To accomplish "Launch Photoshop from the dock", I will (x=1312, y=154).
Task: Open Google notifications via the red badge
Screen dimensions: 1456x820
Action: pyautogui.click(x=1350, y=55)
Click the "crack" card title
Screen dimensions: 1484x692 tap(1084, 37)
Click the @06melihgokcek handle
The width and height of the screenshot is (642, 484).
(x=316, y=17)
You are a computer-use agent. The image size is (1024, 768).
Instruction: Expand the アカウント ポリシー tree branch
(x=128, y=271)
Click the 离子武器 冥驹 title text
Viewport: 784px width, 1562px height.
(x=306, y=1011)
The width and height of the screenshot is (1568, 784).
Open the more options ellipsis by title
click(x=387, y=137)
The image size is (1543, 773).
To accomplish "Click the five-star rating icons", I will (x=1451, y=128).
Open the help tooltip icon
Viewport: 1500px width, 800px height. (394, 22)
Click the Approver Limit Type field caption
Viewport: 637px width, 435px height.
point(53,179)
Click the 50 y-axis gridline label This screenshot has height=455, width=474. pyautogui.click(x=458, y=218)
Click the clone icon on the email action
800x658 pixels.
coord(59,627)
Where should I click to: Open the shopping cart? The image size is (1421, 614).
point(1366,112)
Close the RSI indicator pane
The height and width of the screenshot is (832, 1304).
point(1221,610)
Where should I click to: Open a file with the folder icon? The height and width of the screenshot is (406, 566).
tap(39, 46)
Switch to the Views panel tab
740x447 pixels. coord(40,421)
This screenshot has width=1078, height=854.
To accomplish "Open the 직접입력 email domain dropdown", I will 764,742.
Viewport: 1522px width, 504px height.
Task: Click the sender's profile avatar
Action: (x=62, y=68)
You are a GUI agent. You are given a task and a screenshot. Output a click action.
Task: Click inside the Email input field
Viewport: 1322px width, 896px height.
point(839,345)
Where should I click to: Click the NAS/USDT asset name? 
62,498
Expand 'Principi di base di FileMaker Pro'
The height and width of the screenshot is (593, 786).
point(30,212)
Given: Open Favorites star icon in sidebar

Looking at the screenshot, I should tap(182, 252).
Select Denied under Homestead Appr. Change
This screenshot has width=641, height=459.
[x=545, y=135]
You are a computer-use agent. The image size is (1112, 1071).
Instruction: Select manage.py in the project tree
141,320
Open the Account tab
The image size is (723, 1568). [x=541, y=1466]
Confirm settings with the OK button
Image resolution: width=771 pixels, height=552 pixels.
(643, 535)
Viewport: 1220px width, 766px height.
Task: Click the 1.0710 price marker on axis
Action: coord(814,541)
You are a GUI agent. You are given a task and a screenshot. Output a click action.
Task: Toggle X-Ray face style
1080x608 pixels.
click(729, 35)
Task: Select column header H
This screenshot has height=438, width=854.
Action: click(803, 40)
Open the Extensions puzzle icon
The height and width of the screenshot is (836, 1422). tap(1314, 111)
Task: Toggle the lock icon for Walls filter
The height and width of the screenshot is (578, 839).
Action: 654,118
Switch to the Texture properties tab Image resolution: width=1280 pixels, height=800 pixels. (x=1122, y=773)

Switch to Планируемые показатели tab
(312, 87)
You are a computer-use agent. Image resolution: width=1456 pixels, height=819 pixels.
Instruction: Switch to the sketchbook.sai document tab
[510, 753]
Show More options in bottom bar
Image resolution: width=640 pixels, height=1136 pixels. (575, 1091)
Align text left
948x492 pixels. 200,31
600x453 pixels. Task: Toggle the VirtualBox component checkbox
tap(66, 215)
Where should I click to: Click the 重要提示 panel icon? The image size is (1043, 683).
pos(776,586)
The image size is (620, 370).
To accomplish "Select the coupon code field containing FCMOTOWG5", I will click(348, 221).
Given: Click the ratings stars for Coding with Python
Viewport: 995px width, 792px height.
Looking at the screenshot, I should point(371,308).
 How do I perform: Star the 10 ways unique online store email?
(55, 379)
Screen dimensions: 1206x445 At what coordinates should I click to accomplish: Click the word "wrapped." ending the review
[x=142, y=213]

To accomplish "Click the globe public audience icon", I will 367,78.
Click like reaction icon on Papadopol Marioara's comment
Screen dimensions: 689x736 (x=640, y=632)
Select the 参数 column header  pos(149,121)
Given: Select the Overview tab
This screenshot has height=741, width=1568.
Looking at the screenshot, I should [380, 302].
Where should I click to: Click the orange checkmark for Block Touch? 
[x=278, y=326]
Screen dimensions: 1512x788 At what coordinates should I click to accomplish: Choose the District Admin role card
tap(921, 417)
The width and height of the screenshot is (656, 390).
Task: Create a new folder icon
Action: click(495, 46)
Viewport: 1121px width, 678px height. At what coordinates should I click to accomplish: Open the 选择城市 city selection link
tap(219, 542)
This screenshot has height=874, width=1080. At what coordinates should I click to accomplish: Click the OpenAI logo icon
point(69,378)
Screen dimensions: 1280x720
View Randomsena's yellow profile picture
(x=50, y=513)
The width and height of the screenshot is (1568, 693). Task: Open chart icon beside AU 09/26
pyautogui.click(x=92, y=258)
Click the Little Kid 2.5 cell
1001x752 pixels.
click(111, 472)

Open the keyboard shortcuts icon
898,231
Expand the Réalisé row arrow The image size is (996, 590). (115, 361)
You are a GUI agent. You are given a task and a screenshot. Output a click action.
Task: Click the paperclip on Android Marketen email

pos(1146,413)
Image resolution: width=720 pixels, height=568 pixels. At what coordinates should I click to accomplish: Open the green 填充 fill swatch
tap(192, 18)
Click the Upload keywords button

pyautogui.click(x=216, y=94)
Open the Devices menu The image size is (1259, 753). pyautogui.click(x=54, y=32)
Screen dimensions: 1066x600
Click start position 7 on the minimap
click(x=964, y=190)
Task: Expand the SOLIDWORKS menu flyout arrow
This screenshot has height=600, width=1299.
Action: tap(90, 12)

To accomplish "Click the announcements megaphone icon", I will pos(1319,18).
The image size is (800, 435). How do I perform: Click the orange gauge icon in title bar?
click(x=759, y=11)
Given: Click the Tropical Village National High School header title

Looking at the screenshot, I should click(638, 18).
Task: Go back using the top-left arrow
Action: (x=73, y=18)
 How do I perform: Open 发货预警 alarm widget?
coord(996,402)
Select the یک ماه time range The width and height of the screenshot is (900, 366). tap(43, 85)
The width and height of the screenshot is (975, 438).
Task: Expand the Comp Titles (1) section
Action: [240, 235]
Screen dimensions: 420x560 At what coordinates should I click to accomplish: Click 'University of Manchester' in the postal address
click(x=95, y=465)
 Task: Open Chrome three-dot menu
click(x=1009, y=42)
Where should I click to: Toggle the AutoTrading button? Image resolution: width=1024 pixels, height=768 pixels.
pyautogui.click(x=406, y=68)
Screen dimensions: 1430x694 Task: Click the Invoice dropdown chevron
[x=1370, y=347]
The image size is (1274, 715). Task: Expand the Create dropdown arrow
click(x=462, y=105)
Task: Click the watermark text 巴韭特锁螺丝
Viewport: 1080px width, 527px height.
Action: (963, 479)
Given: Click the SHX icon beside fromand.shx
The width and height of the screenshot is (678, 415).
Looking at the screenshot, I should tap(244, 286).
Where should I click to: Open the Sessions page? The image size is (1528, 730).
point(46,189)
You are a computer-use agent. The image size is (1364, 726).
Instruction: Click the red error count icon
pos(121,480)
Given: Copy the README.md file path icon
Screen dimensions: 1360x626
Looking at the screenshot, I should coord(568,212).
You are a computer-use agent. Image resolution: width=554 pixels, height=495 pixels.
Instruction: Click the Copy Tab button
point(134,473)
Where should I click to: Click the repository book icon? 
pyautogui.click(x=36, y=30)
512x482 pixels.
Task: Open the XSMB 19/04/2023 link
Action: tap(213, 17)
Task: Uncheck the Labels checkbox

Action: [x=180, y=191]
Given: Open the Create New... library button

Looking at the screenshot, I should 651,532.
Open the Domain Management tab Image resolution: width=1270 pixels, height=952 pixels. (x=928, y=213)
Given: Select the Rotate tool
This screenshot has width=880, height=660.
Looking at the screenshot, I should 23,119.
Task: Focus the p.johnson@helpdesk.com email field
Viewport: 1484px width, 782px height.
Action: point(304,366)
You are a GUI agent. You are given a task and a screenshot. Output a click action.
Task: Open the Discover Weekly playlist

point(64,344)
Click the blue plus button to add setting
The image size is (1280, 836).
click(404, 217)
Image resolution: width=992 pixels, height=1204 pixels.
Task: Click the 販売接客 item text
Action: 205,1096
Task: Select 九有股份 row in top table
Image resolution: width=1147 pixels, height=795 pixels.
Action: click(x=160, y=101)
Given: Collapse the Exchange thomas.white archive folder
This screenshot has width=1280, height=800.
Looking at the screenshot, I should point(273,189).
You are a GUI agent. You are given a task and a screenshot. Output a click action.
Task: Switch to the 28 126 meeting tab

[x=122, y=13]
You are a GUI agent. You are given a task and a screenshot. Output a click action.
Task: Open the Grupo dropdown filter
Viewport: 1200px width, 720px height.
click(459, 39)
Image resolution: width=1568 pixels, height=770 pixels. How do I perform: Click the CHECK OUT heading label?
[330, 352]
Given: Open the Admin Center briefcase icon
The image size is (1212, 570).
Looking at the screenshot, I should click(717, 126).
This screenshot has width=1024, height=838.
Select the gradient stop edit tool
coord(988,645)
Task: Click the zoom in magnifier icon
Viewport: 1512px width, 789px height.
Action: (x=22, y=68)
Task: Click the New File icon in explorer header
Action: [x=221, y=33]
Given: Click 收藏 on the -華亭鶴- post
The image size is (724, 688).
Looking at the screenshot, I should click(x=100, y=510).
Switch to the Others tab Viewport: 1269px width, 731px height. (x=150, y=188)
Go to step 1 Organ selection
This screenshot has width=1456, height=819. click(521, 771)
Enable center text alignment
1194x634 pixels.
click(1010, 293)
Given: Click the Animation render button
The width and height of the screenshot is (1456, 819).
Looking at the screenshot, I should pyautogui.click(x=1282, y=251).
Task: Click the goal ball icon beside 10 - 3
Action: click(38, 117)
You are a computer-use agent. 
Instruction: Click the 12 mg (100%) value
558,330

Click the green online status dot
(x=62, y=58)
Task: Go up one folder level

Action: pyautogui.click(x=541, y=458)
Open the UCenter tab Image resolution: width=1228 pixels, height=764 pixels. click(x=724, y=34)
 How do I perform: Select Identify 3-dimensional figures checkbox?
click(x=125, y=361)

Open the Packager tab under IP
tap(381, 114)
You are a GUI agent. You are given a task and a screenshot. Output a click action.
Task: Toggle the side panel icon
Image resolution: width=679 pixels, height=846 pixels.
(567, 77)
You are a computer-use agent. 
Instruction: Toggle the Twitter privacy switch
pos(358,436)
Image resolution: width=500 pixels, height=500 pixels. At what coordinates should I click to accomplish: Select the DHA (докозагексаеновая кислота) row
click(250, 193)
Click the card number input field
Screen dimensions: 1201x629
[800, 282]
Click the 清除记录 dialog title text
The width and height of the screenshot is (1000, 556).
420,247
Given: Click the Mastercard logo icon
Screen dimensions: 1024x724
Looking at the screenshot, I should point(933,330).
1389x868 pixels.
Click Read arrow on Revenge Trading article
▬▬▬▬▬▬
> _TASK REQUIREMENTS_: From the records above, return each line that includes "computer".

> _ANSWER FOR THE TASK_:
You are a computer-use agent. The image size is (1024, 768).
You are a computer-use agent. The image size is (1112, 1071).
You are a computer-use agent. Image resolution: width=1456 pixels, height=819 pixels.
You are a computer-use agent. The image size is (1364, 726).
You are a computer-use agent. Image resolution: width=554 pixels, height=495 pixels.
You are a computer-use agent. 
You are a computer-use agent. 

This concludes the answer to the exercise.